> _PROBLEM DESCRIPTION_:
What lines of the data below hold "agent"? Show them.

> _DATA LISTING_:
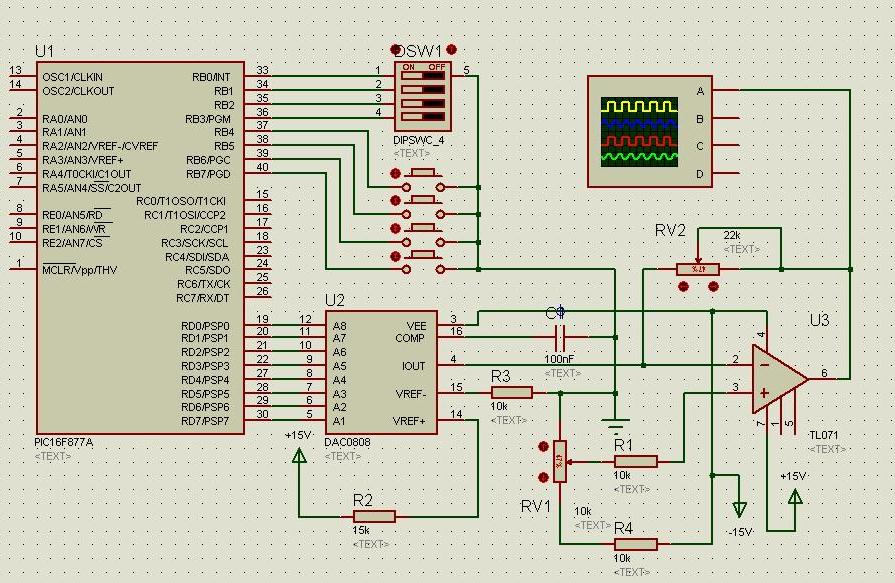Click the left red adjust dot under RV2
This screenshot has width=895, height=583.
(x=683, y=286)
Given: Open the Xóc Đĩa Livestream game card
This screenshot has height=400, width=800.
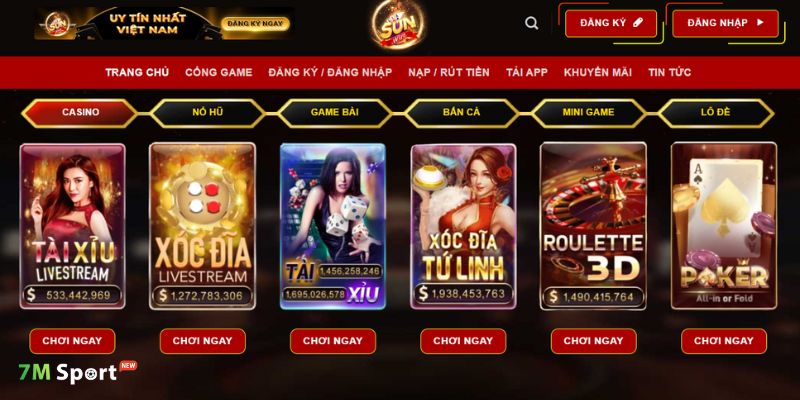Looking at the screenshot, I should [x=203, y=226].
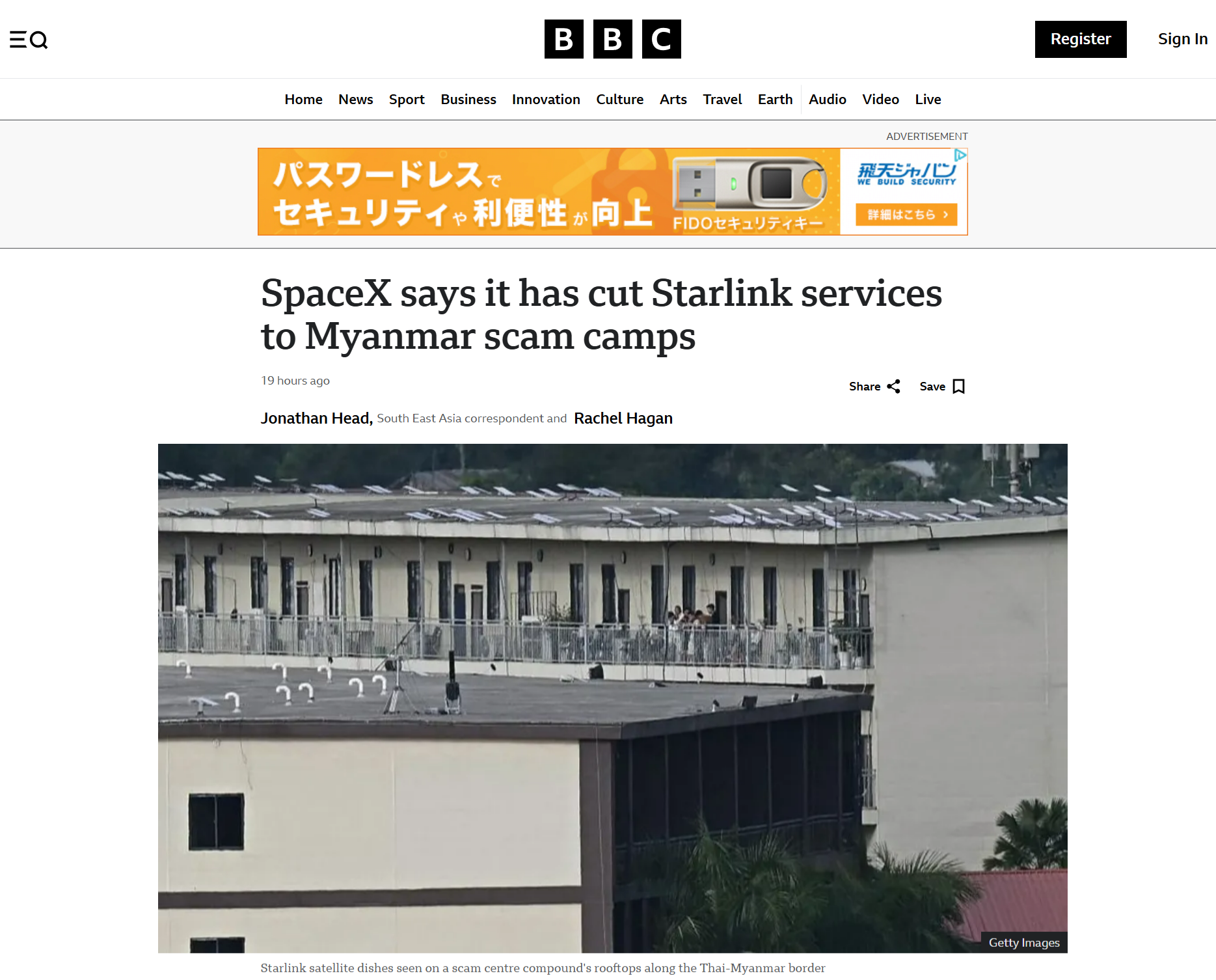Image resolution: width=1216 pixels, height=980 pixels.
Task: Click the orange ad details button
Action: click(x=906, y=215)
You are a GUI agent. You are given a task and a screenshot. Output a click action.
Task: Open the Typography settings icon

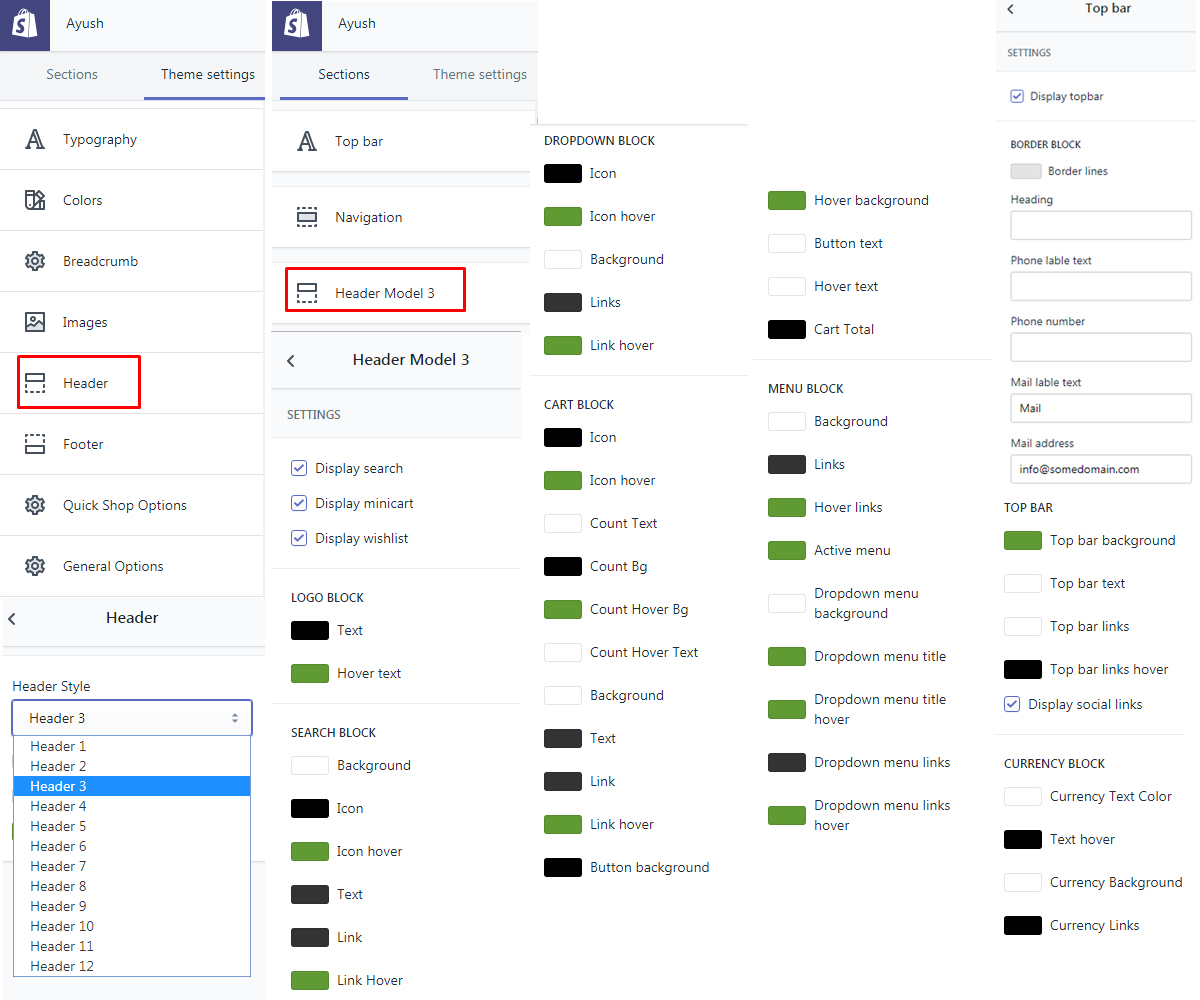click(35, 140)
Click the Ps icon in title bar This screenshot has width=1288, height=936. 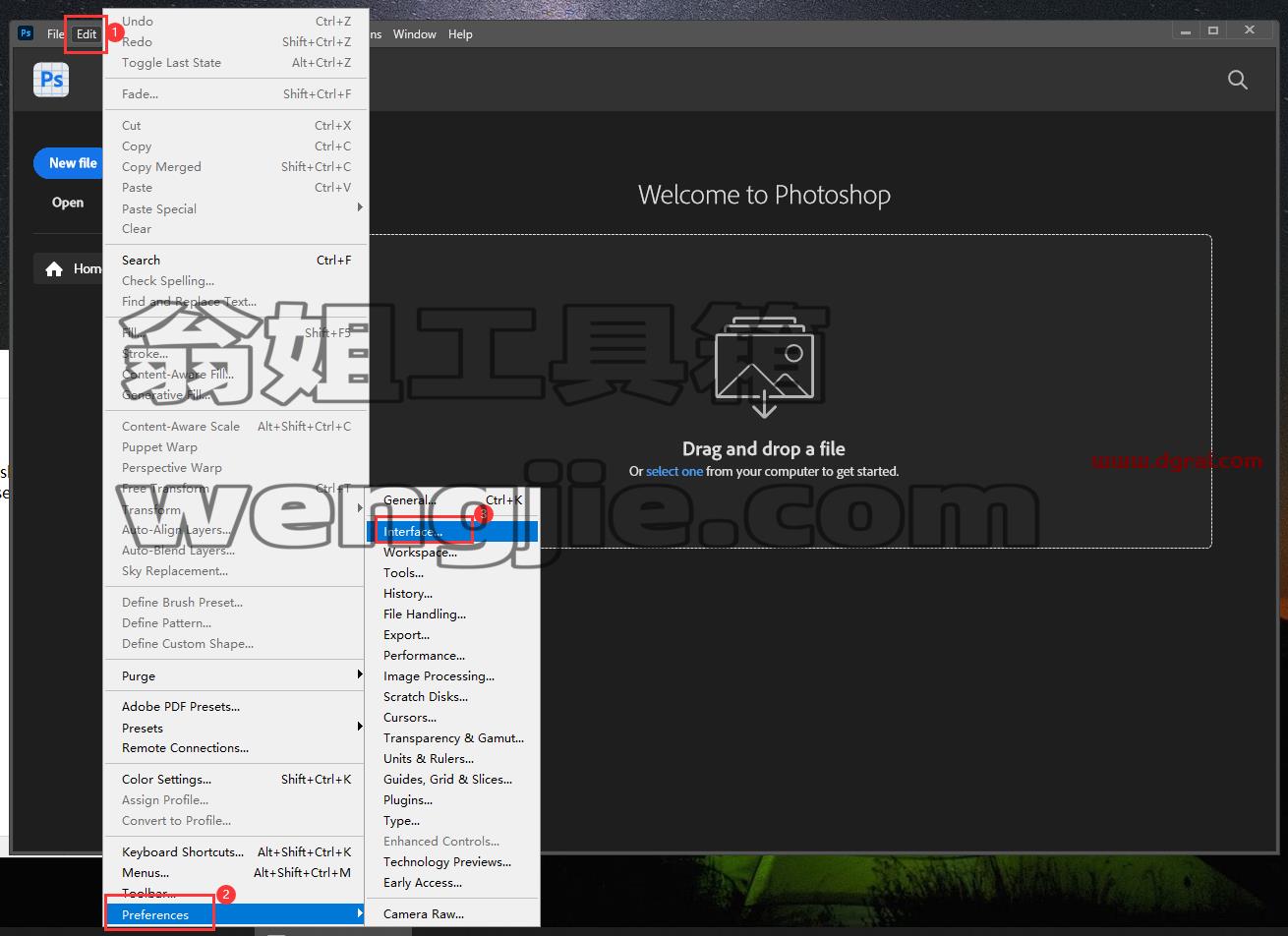(x=26, y=33)

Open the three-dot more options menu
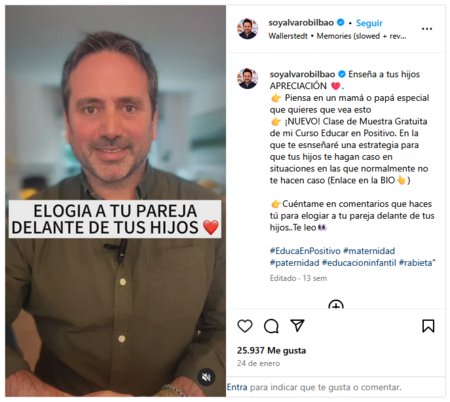click(x=427, y=29)
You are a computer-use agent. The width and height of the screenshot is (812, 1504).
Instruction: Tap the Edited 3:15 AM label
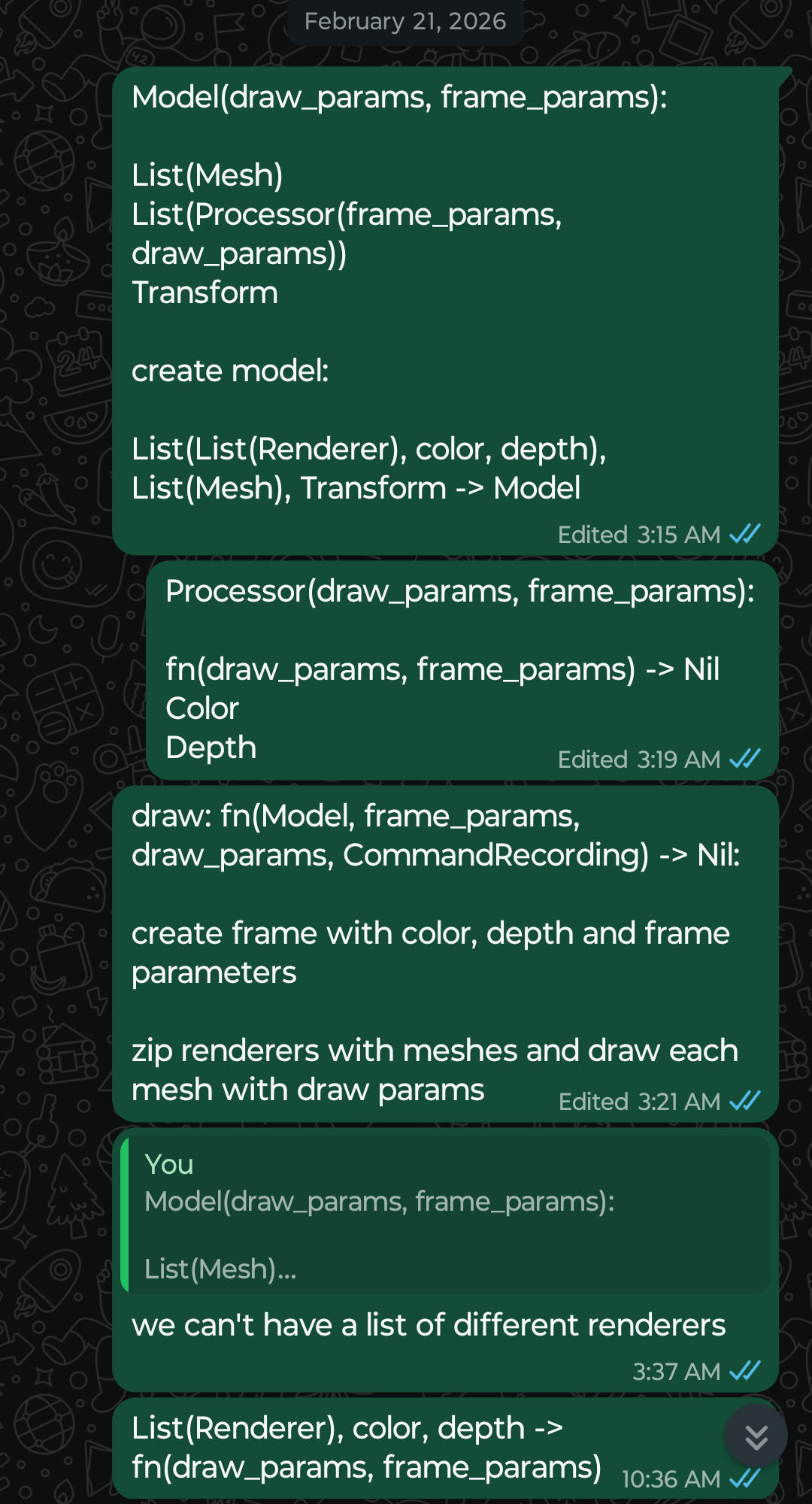(x=638, y=535)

> _EXERCISE RESULT_:
You are a GUI agent. You are given a task and a screenshot. Output a click action.
You are a computer-use agent. The width and height of the screenshot is (812, 1504).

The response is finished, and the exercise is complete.